(What the task asks): Retyping the entire listing exactly is the task.

(Material to process):
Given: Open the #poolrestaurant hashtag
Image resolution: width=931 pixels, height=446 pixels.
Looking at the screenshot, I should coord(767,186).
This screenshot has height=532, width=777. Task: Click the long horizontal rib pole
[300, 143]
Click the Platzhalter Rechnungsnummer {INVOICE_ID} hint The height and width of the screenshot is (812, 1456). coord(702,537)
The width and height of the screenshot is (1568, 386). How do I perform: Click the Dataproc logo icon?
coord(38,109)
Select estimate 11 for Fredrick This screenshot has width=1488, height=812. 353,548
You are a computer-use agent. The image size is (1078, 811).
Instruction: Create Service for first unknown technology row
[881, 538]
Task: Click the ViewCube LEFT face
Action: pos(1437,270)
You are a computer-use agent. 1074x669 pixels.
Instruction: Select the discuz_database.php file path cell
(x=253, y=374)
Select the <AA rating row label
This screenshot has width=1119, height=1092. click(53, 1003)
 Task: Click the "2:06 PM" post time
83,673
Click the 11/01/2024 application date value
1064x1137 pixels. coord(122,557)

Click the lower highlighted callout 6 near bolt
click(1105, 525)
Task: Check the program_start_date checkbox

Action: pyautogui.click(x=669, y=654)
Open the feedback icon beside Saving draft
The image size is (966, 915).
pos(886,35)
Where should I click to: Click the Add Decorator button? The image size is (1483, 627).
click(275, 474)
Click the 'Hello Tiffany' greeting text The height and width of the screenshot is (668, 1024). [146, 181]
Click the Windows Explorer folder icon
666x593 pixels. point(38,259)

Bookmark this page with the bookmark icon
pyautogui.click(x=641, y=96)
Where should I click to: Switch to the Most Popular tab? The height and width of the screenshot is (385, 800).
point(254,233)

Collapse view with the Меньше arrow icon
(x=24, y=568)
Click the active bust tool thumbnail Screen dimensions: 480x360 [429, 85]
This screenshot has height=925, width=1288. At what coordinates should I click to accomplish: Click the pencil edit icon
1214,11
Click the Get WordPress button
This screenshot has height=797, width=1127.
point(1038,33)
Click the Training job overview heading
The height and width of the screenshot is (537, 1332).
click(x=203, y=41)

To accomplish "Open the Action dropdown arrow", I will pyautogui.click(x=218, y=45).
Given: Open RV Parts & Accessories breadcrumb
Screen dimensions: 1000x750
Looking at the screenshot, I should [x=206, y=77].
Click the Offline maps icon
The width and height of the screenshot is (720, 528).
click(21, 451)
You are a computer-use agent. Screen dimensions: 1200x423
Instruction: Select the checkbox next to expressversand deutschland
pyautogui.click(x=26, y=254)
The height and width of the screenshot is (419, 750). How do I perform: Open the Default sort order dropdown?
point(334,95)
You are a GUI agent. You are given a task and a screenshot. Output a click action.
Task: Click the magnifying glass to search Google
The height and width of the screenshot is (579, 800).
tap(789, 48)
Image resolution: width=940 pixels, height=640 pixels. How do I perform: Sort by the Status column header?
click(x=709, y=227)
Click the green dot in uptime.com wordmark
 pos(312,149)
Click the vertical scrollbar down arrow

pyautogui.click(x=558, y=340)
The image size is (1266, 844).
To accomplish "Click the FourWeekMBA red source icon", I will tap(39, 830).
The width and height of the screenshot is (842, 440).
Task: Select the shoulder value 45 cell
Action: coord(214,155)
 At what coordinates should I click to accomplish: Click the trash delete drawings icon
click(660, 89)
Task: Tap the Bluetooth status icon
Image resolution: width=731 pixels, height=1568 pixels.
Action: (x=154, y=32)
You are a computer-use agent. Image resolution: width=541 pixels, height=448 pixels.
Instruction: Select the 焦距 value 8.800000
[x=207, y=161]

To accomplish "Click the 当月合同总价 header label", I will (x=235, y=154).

(Written solution):
Given: Open the #poolrestaurant hashtag
Image resolution: width=931 pixels, height=446 pixels.
Looking at the screenshot, I should coord(767,186).
This screenshot has height=532, width=777. Task: Click the long horizontal rib pole
[300, 143]
Click the Platzhalter Rechnungsnummer {INVOICE_ID} hint The height and width of the screenshot is (812, 1456). coord(702,537)
The width and height of the screenshot is (1568, 386). How do I perform: Click the Dataproc logo icon?
coord(38,109)
Select estimate 11 for Fredrick This screenshot has width=1488, height=812. 353,548
You are a computer-use agent. The image size is (1078, 811).
Instruction: Create Service for first unknown technology row
[881, 538]
Task: Click the ViewCube LEFT face
Action: pos(1437,270)
You are a computer-use agent. 1074x669 pixels.
Instruction: Select the discuz_database.php file path cell
(x=253, y=374)
Select the <AA rating row label
This screenshot has width=1119, height=1092. click(53, 1003)
 Task: Click the "2:06 PM" post time
83,673
Click the 11/01/2024 application date value
1064x1137 pixels. coord(122,557)

Click the lower highlighted callout 6 near bolt
click(1105, 525)
Task: Check the program_start_date checkbox

Action: pyautogui.click(x=669, y=654)
Open the feedback icon beside Saving draft
The image size is (966, 915).
pos(886,35)
Where should I click to: Click the Add Decorator button? The image size is (1483, 627).
click(275, 474)
Click the 'Hello Tiffany' greeting text The height and width of the screenshot is (668, 1024). [146, 181]
Click the Windows Explorer folder icon
666x593 pixels. point(38,259)

Bookmark this page with the bookmark icon
pyautogui.click(x=641, y=96)
Where should I click to: Switch to the Most Popular tab? The height and width of the screenshot is (385, 800).
point(254,233)

Collapse view with the Меньше arrow icon
(x=24, y=568)
Click the active bust tool thumbnail Screen dimensions: 480x360 [429, 85]
This screenshot has height=925, width=1288. At what coordinates should I click to accomplish: Click the pencil edit icon
1214,11
Click the Get WordPress button
This screenshot has height=797, width=1127.
point(1038,33)
Click the Training job overview heading
The height and width of the screenshot is (537, 1332).
click(x=203, y=41)

To accomplish "Open the Action dropdown arrow", I will pyautogui.click(x=218, y=45).
Given: Open RV Parts & Accessories breadcrumb
Screen dimensions: 1000x750
Looking at the screenshot, I should [x=206, y=77].
Click the Offline maps icon
The width and height of the screenshot is (720, 528).
click(21, 451)
You are a computer-use agent. Screen dimensions: 1200x423
Instruction: Select the checkbox next to expressversand deutschland
pyautogui.click(x=26, y=254)
The height and width of the screenshot is (419, 750). How do I perform: Open the Default sort order dropdown?
point(334,95)
You are a GUI agent. You are given a task and a screenshot. Output a click action.
Task: Click the magnifying glass to search Google
The height and width of the screenshot is (579, 800).
tap(789, 48)
Image resolution: width=940 pixels, height=640 pixels. How do I perform: Sort by the Status column header?
click(x=709, y=227)
Click the green dot in uptime.com wordmark
 pos(312,149)
Click the vertical scrollbar down arrow

pyautogui.click(x=558, y=340)
The image size is (1266, 844).
To accomplish "Click the FourWeekMBA red source icon", I will tap(39, 830).
The width and height of the screenshot is (842, 440).
Task: Select the shoulder value 45 cell
Action: coord(214,155)
 At what coordinates should I click to accomplish: Click the trash delete drawings icon
click(660, 89)
Task: Tap the Bluetooth status icon
Image resolution: width=731 pixels, height=1568 pixels.
Action: (x=154, y=32)
You are a computer-use agent. Image resolution: width=541 pixels, height=448 pixels.
Instruction: Select the 焦距 value 8.800000
[x=207, y=161]

To accomplish "Click the 当月合同总价 header label", I will (x=235, y=154).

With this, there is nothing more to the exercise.